Collected data entries
....................

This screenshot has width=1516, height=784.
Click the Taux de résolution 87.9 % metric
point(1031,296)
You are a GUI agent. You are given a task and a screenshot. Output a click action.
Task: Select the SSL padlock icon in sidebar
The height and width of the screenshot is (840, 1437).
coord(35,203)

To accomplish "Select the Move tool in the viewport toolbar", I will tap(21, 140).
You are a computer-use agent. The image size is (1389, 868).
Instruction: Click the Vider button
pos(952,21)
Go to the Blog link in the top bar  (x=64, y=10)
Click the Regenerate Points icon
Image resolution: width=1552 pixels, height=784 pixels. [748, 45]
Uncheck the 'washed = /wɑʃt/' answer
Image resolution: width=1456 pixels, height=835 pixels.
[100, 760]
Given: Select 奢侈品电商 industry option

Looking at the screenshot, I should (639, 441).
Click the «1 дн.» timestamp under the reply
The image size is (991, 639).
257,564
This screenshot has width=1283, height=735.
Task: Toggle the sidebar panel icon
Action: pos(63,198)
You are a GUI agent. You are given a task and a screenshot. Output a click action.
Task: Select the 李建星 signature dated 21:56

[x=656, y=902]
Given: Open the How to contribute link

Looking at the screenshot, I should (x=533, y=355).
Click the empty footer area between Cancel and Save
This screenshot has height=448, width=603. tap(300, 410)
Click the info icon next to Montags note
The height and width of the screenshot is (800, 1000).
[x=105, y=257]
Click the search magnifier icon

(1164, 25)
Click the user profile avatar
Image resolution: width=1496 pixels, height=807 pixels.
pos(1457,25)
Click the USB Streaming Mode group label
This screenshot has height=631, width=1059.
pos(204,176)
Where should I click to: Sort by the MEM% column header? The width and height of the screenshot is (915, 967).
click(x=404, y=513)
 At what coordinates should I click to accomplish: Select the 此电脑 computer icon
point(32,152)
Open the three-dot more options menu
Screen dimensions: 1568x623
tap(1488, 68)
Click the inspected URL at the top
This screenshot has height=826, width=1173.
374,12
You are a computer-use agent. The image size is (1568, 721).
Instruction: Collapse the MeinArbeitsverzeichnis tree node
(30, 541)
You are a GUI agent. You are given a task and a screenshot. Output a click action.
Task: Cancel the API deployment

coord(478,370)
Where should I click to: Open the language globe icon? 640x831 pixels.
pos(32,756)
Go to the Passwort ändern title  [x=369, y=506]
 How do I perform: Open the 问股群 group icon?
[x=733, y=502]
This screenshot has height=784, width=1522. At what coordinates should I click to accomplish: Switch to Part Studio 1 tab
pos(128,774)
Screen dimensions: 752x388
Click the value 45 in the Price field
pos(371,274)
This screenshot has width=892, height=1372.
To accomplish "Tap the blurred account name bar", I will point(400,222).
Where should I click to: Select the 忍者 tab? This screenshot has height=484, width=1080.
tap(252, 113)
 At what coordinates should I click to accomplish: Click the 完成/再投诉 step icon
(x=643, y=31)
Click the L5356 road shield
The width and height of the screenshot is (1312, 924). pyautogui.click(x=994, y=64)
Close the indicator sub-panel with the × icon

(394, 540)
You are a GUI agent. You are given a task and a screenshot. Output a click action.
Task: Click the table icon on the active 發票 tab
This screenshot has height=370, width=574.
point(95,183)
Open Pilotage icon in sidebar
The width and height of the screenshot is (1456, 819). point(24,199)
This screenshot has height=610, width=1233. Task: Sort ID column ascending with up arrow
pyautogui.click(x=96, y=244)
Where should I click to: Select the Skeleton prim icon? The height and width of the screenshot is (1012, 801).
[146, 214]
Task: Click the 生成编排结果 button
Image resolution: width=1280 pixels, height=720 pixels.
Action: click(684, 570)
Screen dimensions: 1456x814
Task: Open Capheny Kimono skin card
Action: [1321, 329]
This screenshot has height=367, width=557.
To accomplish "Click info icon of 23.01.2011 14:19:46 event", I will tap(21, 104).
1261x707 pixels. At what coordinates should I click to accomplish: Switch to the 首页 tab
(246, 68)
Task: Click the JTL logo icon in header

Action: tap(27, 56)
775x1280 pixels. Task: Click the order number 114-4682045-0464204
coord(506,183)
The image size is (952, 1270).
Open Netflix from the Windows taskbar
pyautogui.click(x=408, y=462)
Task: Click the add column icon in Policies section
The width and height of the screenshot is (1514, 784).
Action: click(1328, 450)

....................

▶ Task prompt
Report the lines above that contain "will".

▶ Answer to this problem
To accomplish "Select the Move tool in the viewport toolbar", I will tap(21, 140).
To accomplish "Tap the blurred account name bar", I will point(400,222).
To accomplish "Click info icon of 23.01.2011 14:19:46 event", I will tap(21, 104).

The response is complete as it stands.